Developing a dashboard requires identifying issues of interest, selecting a small set of measures, linking measures to strategic priorities, customizing a tool for the needs of the institution, and institutionalizing the dashboard into the management process. There are three tools that institutions might utilize:

  1. Key Performance Indicators (KPIs): measures of outcomes in those areas in which a college or university must be successful if it is to survive and be competitive.
  2. Balanced Scorecard: looks beyond the single categories of indicators to reflect multiple perspectives that influence organizational success.
  3. Dashboard: focuses on a specific area of interest. Institutions frequently develop multiple dashboards that focus on different concerns.

These tools provide methodologies for reducing data and sets of measures into more manageable formats that communicate the outcomes in a graphic and timely manner. The major difference among the three tools is that there is more discipline required in identifying the much smaller set of numbers used in a dashboard. 

Using the Dashboard

The first step in creating a dashboard—the selection of the indicators—is the most critical component. Indicators should be 1) easy to understand, 2) relevant to the user and to the institution’s overall goals, 3) strategic, 4) quantitative, 5) up-to-date with current information, and 6) not used in isolation. And, of course, the data underlying the indicators must be reliable. Very few indicators are common to all dashboards, supporting the idea that institutions develop their indicators based on their specific strategic plan and institutional characteristics.

The structure of the dashboard should be user friendly and  should provide segmented data within a larger system, allowing the board to view an issue from multiple perspectives to inform its decision-making process.

Common questions that boards will ask about the metrics and structure of the dashboard are:

  1. How does the number compare to other numbers? Users should employ an internal comparison to support a judgment based on relative status within the institution and an external comparison to address a reference group against which to benchmark. Interpretation of these comparisons can act as a leading indicator that helps anticipate future issues and opportunities.
  2. Does the number represent a good thing, a caution, or a bad thing? Establish a range for interpreting the outcome. For example, a composite financial indicator establishes a boundary for financial well being, but boundaries for learning objectives are more difficult to define.
  3. Is the trend going up, going down, or is it stable? The number of years to evaluate for a given measure should be included in the dashboard. The user must also specify how much fluctuation normally is expected before reporting that a change has occurred.

Data on Dashboard Use

Key Performance Indicators are often grouped into five categories: enrollment, finance, staffing, student programs, and advancement.

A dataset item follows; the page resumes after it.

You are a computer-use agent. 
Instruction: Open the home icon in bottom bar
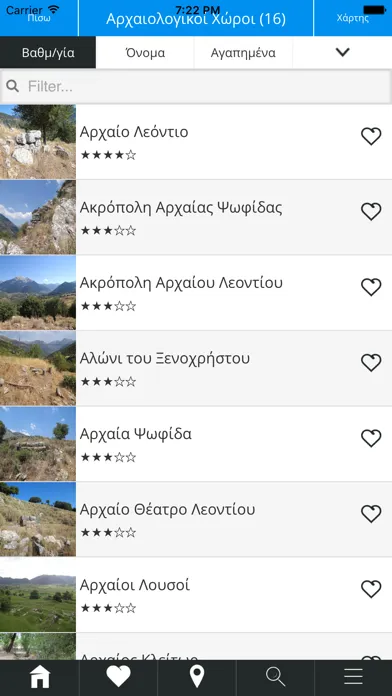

In 2011, AGB conducted a study of boards’ use of dashboards. Results included:

  •  The average number of indicators used is about 29.
  • Financial data is the most widely used category, including measures of endowment and expenses, advancement, financial aid, and tuition and fees. Although surveyed institutions used 100 different indicators in the endowment and expense group, the top three are the market value of the endowment, endowment per FTE student, and endowment return or annual growth rate.
  • Over 77 percent of the dashboards contain some type of enrollment measure. Additionally, 71 percent of the institutions include one or more enrollment measures of special populations.
  • Graduation and retention rates are found on over 70 percent of the dashboards.

For a breakdown of the most common dashboard indicators, see Dawn Terkla’s Trusteeship article, listed below in the resource section.

What are the key performance indicators that the board needs to be aware of in order to fulfill their fiduciary responsibility to the institution?

How can board members use strategic decision making to help their institutions become more accountable? How can board members use knowledge of strategic management tools to identify the information they need to perform their roles?